WHAT NEEDS TO BE DONE → Copy the lines starting at the one containing "538x924 pixels. Task: Select" and ending at the one containing "Where should I", swapping "Current Assignments" for "Open Tasks" and keeping everything else the same.

PROVIDED MATERIAL →
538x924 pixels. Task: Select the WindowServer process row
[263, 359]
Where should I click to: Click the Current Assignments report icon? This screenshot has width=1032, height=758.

* * *

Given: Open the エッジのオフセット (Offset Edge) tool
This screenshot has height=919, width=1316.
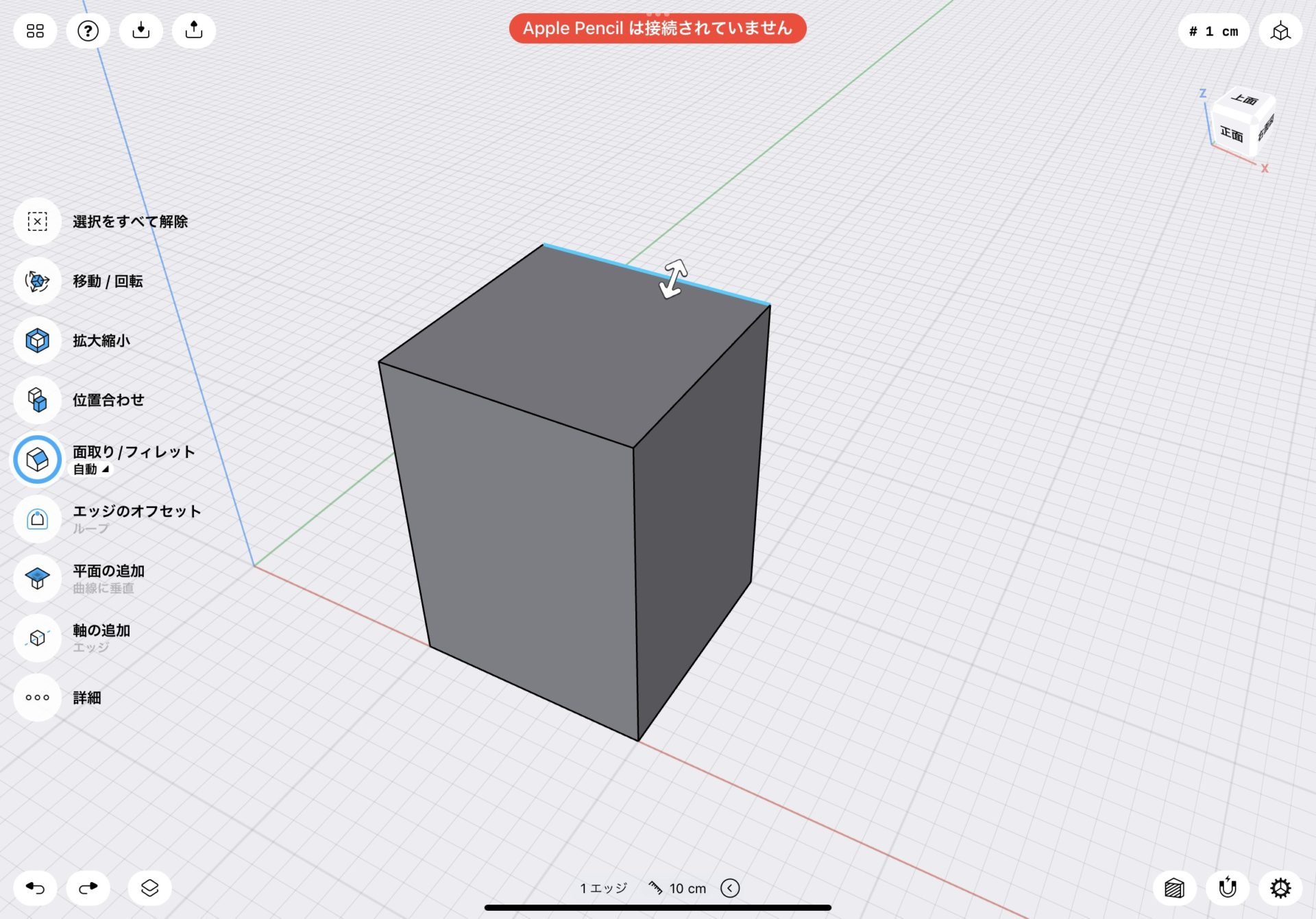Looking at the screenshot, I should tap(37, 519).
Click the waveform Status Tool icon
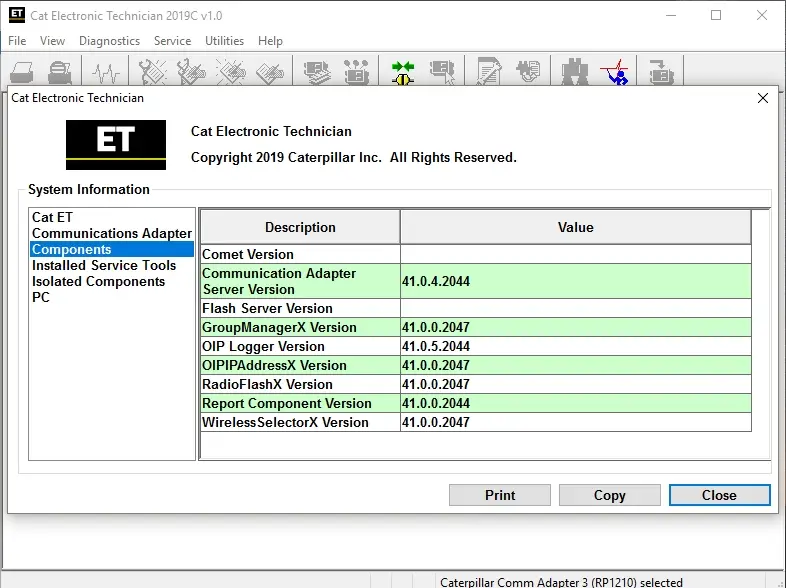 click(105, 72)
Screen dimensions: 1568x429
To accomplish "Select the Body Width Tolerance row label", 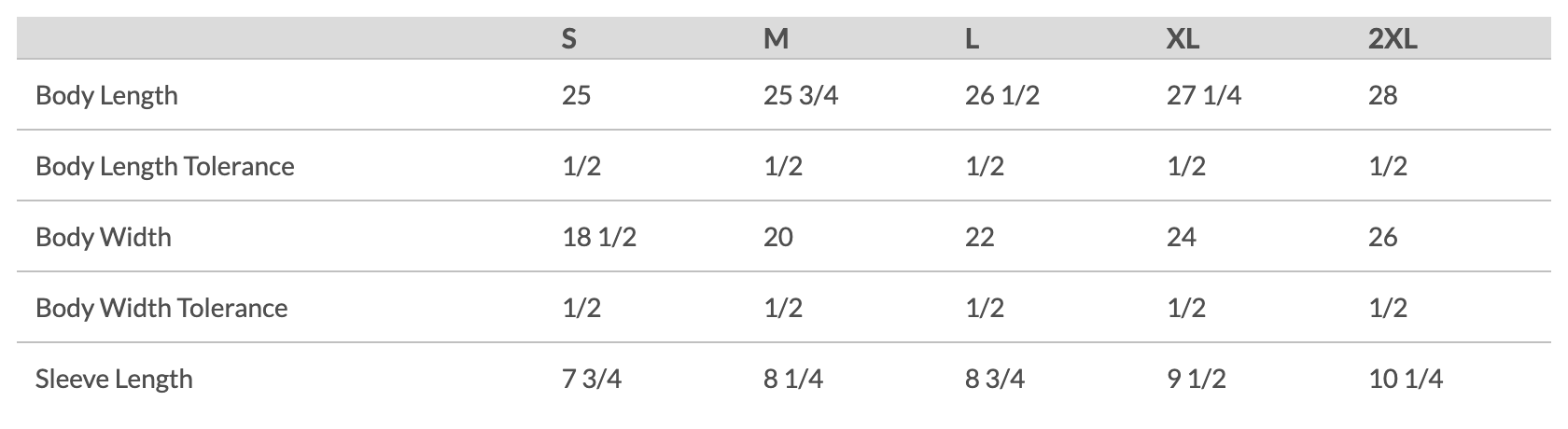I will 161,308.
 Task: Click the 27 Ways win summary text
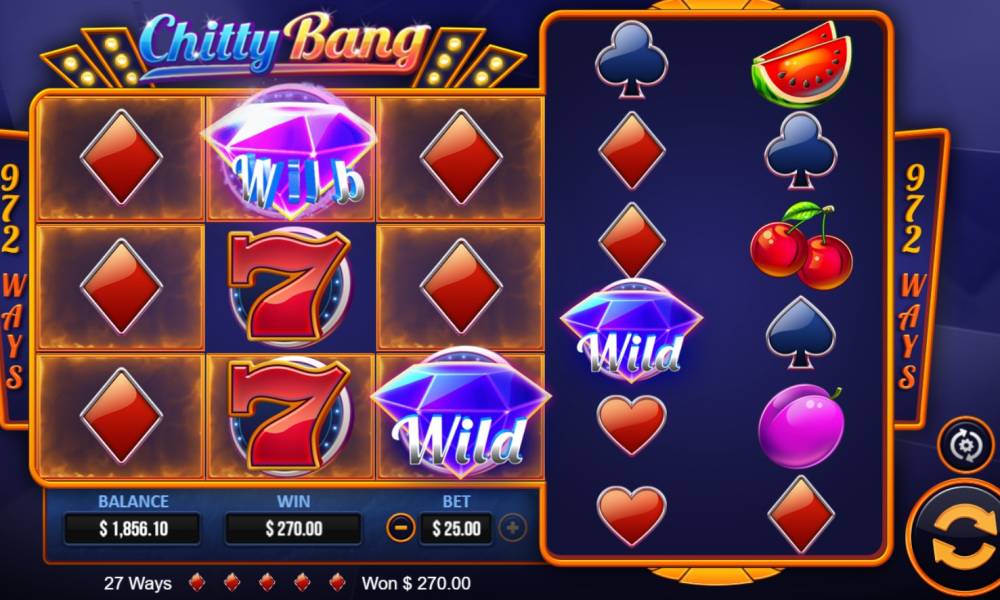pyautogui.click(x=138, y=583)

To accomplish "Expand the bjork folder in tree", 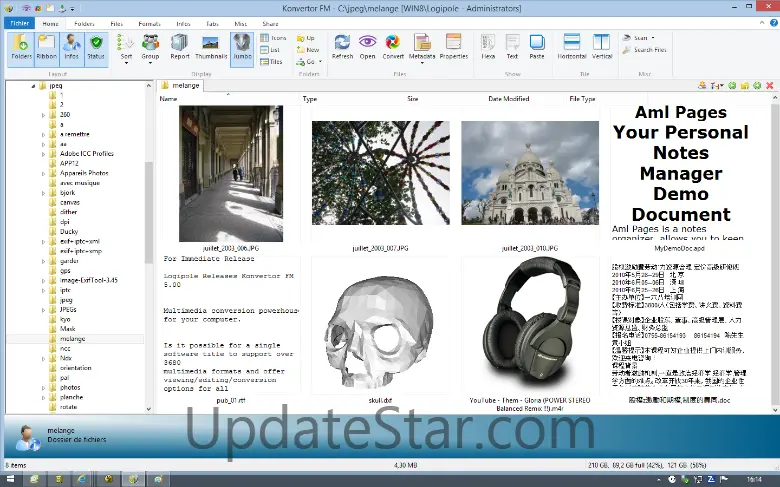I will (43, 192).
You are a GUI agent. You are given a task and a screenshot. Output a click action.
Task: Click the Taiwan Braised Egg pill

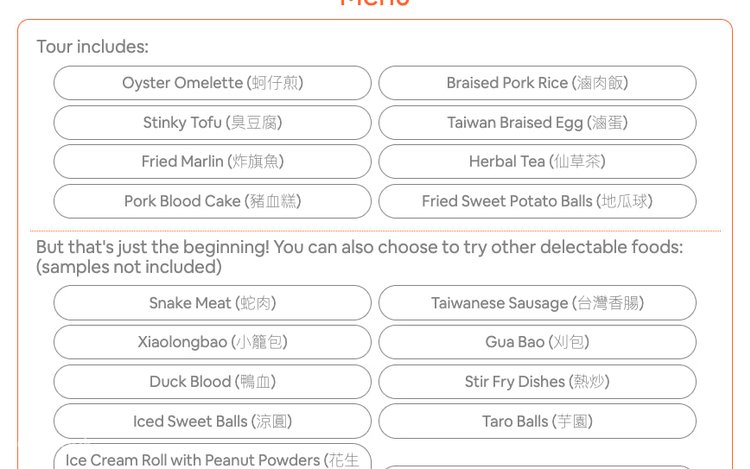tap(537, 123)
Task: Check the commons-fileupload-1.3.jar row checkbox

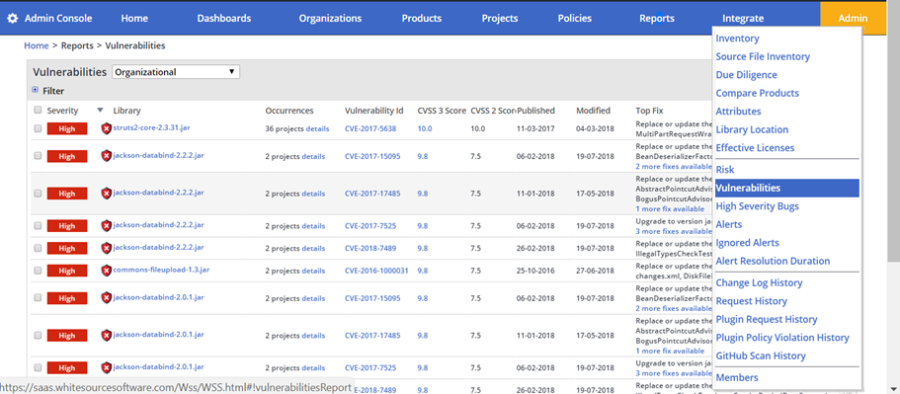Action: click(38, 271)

CORRECT OUTPUT →
538x924 pixels. Task: Select the WindowServer process row
[263, 359]
Where should I click to: Click the Open Tasks report icon? This screenshot has width=1032, height=758.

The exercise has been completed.